Yehuda Bacon (Hebrew: יהודה בקון; born July 28, 1929 in Ostrava) is an Israeli artist who survived the Holocaust.
Yehuda Bacon was born into a Hasidic (Orthodox Jewish) family. In the fall of 1942, at the age of 13, Bacon was deported with his family from Ostrava to the Ghetto Theresienstadt, where he shared a room with George Brady. In Theresienstadt he played in the children's opera Brundibár. In December 1943, he was deported to the concentration and extermination camp Auschwitz-Birkenau, where he and other imprisoned children were used to bedazzle the International Committee of the Red Cross in the so-called "family camp". In fact, the "Birkenau Boys" were used for transport work in the entire complex of Auschwitz II-Birkenau.

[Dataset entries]
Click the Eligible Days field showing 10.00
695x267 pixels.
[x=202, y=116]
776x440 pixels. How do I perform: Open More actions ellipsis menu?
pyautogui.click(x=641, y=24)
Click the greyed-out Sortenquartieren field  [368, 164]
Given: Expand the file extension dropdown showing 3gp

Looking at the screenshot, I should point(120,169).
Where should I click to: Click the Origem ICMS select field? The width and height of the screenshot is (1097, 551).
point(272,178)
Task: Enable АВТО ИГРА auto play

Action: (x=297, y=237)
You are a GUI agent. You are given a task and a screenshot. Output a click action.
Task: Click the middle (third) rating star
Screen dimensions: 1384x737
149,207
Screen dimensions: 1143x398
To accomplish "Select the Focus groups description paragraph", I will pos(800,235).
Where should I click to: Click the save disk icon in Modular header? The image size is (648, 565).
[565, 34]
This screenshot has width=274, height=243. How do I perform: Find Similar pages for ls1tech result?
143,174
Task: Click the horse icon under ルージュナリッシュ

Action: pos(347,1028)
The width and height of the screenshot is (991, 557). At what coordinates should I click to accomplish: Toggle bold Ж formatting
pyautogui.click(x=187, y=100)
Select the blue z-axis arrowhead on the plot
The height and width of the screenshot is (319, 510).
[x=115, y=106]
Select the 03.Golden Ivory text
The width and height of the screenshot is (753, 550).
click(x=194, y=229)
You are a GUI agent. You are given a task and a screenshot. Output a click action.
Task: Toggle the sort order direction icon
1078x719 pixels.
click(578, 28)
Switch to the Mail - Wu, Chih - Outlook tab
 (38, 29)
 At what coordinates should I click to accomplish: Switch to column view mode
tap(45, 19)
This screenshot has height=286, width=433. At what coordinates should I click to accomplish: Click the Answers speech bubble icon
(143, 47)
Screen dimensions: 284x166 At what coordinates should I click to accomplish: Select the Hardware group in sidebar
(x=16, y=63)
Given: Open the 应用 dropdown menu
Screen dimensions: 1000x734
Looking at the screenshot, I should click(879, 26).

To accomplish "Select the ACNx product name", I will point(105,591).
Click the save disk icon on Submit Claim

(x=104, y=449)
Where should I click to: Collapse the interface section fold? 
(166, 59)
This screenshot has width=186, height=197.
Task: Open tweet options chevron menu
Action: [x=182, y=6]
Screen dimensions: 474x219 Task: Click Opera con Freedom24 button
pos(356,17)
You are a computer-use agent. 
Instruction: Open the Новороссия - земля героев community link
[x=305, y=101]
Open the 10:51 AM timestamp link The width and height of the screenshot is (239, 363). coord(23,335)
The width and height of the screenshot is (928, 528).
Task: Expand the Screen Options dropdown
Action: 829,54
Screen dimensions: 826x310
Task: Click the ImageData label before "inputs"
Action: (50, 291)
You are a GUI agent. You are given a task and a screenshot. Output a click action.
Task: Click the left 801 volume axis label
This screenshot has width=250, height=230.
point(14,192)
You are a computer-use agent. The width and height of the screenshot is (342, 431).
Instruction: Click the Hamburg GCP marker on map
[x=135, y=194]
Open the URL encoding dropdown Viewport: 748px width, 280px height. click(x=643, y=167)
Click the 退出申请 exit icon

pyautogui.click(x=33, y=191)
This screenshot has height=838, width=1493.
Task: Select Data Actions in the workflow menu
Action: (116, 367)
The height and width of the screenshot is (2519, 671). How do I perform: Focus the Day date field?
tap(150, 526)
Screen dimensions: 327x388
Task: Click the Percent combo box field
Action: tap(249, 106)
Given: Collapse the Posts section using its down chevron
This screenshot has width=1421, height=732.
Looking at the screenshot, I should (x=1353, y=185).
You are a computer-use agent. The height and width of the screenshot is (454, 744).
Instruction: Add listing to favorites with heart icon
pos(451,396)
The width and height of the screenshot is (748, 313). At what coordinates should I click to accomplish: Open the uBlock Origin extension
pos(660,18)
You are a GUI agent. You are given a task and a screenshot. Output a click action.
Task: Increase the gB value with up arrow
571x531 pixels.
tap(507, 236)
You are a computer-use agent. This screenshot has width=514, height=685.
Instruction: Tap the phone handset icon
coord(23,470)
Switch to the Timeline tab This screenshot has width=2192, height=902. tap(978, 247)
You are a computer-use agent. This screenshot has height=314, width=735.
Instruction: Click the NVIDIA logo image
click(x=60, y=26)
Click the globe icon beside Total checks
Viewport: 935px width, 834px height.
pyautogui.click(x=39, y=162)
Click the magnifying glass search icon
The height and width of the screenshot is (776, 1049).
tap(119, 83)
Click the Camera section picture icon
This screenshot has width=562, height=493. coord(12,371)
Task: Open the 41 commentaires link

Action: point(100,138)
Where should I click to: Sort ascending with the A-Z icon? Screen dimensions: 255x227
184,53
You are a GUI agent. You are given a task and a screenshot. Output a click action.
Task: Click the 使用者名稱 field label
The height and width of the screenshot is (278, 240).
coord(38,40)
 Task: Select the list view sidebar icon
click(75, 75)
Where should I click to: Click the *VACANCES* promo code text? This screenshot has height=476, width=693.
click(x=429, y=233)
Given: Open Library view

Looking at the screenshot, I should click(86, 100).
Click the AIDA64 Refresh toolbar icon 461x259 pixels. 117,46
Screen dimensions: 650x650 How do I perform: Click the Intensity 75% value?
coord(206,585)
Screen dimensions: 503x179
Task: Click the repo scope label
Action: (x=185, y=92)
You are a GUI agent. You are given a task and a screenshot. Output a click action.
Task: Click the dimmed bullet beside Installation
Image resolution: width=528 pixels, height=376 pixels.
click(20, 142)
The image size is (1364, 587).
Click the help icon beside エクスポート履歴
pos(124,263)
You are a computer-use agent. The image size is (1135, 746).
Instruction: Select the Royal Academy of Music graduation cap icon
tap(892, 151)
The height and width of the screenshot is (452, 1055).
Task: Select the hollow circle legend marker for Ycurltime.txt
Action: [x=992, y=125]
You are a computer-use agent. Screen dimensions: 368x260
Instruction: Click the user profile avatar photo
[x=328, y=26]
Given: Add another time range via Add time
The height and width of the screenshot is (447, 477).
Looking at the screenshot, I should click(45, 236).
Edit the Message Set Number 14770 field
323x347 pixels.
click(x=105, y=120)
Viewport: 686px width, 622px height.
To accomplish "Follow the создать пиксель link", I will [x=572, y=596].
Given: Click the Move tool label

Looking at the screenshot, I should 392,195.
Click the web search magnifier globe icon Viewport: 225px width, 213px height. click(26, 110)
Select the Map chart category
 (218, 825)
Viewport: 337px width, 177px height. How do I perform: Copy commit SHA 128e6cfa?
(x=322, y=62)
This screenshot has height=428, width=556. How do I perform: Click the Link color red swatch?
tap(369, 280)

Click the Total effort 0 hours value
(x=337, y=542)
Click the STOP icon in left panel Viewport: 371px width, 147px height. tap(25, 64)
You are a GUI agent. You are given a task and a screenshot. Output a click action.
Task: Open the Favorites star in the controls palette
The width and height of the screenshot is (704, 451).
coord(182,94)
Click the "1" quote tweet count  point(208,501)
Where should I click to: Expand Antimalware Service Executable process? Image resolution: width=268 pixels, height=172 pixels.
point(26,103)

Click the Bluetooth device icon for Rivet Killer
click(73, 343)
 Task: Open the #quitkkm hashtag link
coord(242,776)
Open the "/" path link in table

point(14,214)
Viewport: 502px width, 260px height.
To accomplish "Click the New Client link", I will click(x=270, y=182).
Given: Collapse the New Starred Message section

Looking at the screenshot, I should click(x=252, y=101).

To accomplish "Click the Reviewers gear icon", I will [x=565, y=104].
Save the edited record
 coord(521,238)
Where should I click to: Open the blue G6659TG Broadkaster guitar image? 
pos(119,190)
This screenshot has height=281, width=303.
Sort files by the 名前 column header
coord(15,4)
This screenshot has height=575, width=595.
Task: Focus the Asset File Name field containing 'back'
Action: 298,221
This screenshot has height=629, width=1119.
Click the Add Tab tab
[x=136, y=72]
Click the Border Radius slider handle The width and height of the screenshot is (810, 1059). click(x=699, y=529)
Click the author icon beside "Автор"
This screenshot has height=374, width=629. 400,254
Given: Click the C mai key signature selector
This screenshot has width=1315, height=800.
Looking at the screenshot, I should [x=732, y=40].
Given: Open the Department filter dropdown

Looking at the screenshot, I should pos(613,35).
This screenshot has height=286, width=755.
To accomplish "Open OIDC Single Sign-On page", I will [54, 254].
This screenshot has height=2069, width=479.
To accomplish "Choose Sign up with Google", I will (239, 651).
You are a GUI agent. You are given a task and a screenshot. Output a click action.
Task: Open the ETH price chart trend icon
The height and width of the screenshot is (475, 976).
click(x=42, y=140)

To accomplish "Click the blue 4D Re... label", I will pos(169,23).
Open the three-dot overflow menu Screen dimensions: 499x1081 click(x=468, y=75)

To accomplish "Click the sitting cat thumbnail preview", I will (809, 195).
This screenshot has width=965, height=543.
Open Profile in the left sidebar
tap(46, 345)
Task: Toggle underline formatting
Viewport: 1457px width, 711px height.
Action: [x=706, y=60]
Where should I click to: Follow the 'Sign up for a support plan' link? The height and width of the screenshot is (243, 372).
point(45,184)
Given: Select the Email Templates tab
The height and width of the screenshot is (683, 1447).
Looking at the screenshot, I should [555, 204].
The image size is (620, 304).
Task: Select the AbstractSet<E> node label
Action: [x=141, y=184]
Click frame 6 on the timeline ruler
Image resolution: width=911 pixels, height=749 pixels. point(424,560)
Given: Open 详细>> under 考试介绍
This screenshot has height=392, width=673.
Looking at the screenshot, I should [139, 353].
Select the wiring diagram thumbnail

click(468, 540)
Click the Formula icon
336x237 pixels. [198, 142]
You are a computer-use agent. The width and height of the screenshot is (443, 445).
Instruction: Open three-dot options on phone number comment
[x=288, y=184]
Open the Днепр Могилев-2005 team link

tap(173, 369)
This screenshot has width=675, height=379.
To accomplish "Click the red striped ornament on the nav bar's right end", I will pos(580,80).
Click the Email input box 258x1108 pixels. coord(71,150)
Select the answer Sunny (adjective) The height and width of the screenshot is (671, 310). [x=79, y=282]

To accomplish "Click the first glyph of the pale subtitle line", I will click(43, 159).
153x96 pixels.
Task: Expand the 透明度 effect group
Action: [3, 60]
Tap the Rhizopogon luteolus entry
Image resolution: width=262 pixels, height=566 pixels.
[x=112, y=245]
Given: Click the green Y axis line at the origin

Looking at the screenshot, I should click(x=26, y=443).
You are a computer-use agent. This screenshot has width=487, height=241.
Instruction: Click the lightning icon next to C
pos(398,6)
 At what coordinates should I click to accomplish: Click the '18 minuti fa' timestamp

• _PROBLEM TO SOLVE_: Write the next part of the text about Yehuda Bacon, continuing from its last sentence. The rows are separate from the text about Yehuda Bacon and should be treated as their own material.

• _OUTPUT FOR THIS TASK_:
In June 1944, Bacon saw his father murdered in the gas chambers. At this time, his mother and his sister Hanna were deported to the Stutthof concentration camp, where they died a few weeks before its liberation. On January 18, 1945 Bacon was sent on the camp's death march, which lasted three days and led him through the Mauthausen-Gusen concentration camp to its subcamp Gunskirchen. In March, Bacon was sent on another death march to a subcamp of Mauthausen, Gunskirchen, in the woods. As he reports, there was no food, water or clothing. On May 5, 1945 Bacon was liberated by the US Army. Before the SS guards left the camp, they poisoned the rest of the food. Many inmates had died from the effects of high food supply, which their bodies could not absorb anymore. Bacon and his friend Wolfie Adler (who later became an Israeli rabbi and published a book about his experiences) left the camp. US soldiers brought them to a hospital in the Austrian town Steyr.